Table 1: Comparison with multimodal retrieval-augmented generation baselines.

As shown in Table 1, Doc-React significantly outperforms the baselines. On MMLongBench, Doc-React achieves an F1 score of 38.07, compared to 32.17 for ColPali and 29.02 for VisRAG. This highlights that simply having a good retriever (like ColPali) isn’t enough; the iterative reasoning provided by Doc-React is crucial for connecting disjointed pieces of information.

Comparison with Multi-Image MLLMs

Next, they compared Doc-React against “brute force” methods where multiple images are simply fed into an MLLM context window (Standard) or used with Chain-of-Thought prompting (CoT).

Table 2: Comparisons with multi-image multimodal LLM baselines.

Table 2 reveals an interesting trend. While GPT-4o performs decently on its own (Standard), Doc-React still provides a performance boost, particularly on SlideVQA (54.87 vs 53.58). More importantly, Doc-React is more scalable. Feeding all pages into GPT-4o is expensive and context-heavy. Doc-React selectively finds only the necessary pages.

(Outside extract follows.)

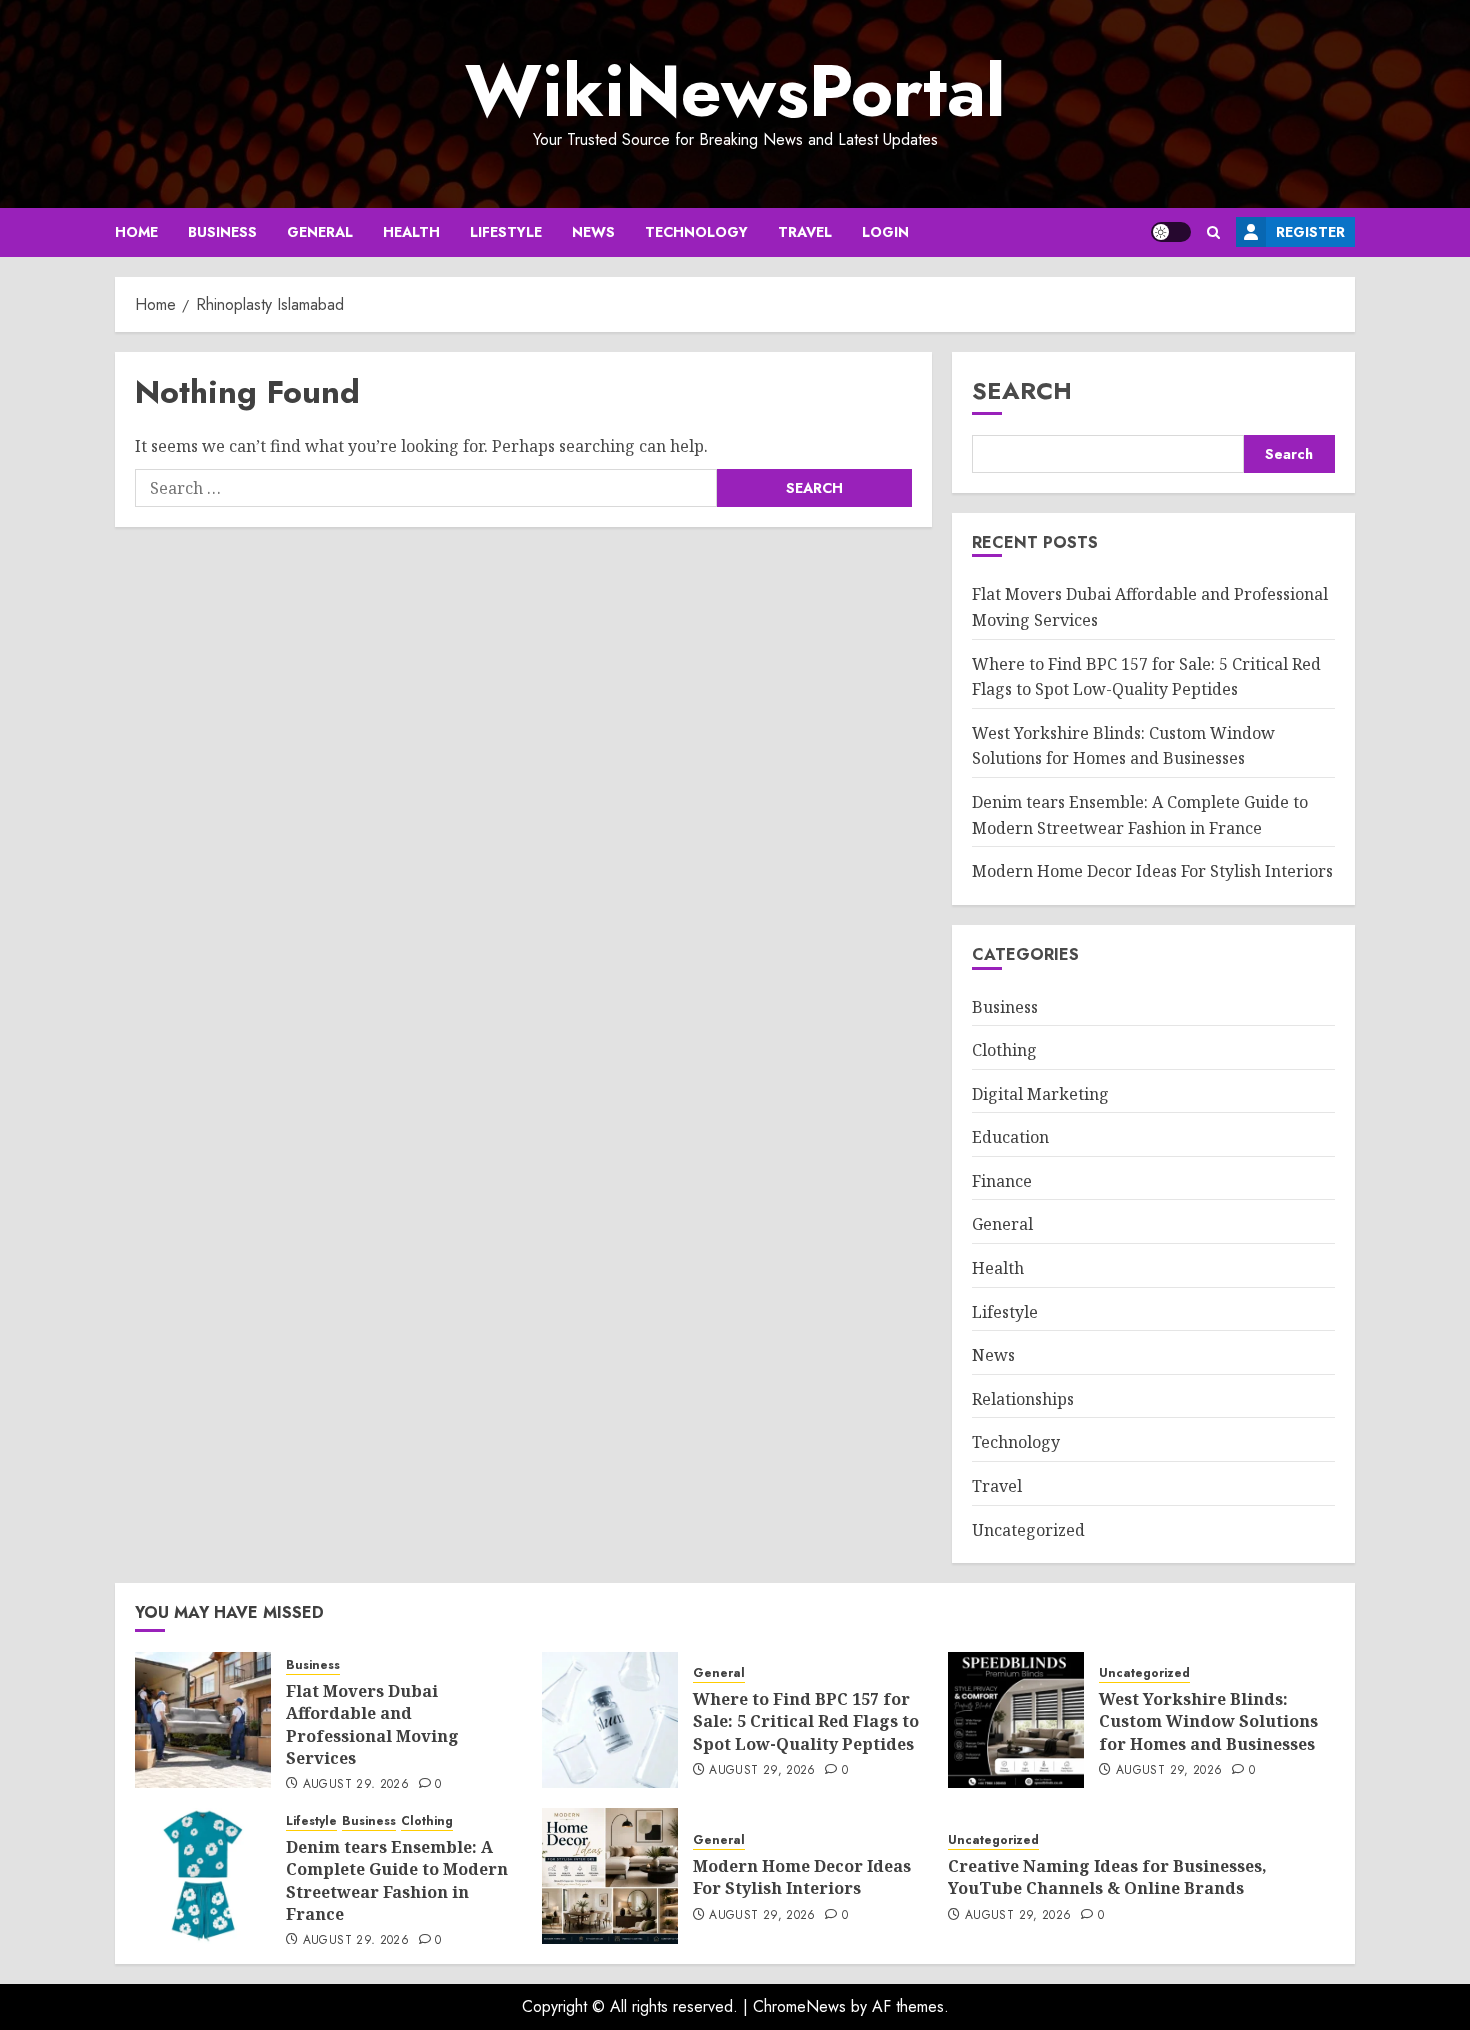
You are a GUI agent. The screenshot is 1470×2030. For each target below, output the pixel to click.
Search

Does the Retriever Matter?

One might wonder if Doc-React’s success is just because it uses ColPali as its underlying retrieval engine. To test this, the authors ran an ablation study.

Table 3: Ablation study comparing Doc-React with and without ColPali retrieval.

Table 3 shows that even without ColPali (using a weaker retriever), Doc-React achieves an F1 of 37.22 on MMLongBench, which is still significantly higher than the standalone ColPali baseline (32.17). This confirms that the framework—the logic of iterative differentiation and update—is the primary driver of performance, not just the strength of the visual encoder.

Conclusion

Doc-React represents a significant step forward in document intelligence. It moves away from the “one-shot” retrieval paradigm toward an agentic, iterative approach. By mathematically modeling the question-answering process as an information maximization problem, Doc-React can handle the messy, heterogeneous layouts of real-world documents.

For students and practitioners, the key takeaways are:

  1. Visual Context Matters: Text-only search fails on charts and figures.
  2. Iterative is Better: Hard questions often require intermediate steps (finding “X” to find “Y”).
  3. Feedback Loops: Using an LLM to judge “what is missing” (the residual) is a powerful technique for guiding retrieval.

As multimodal models continue to evolve, frameworks like Doc-React will likely become the standard for processing complex reports, scientific papers, and financial audits where accuracy depends on connecting the dots across pages.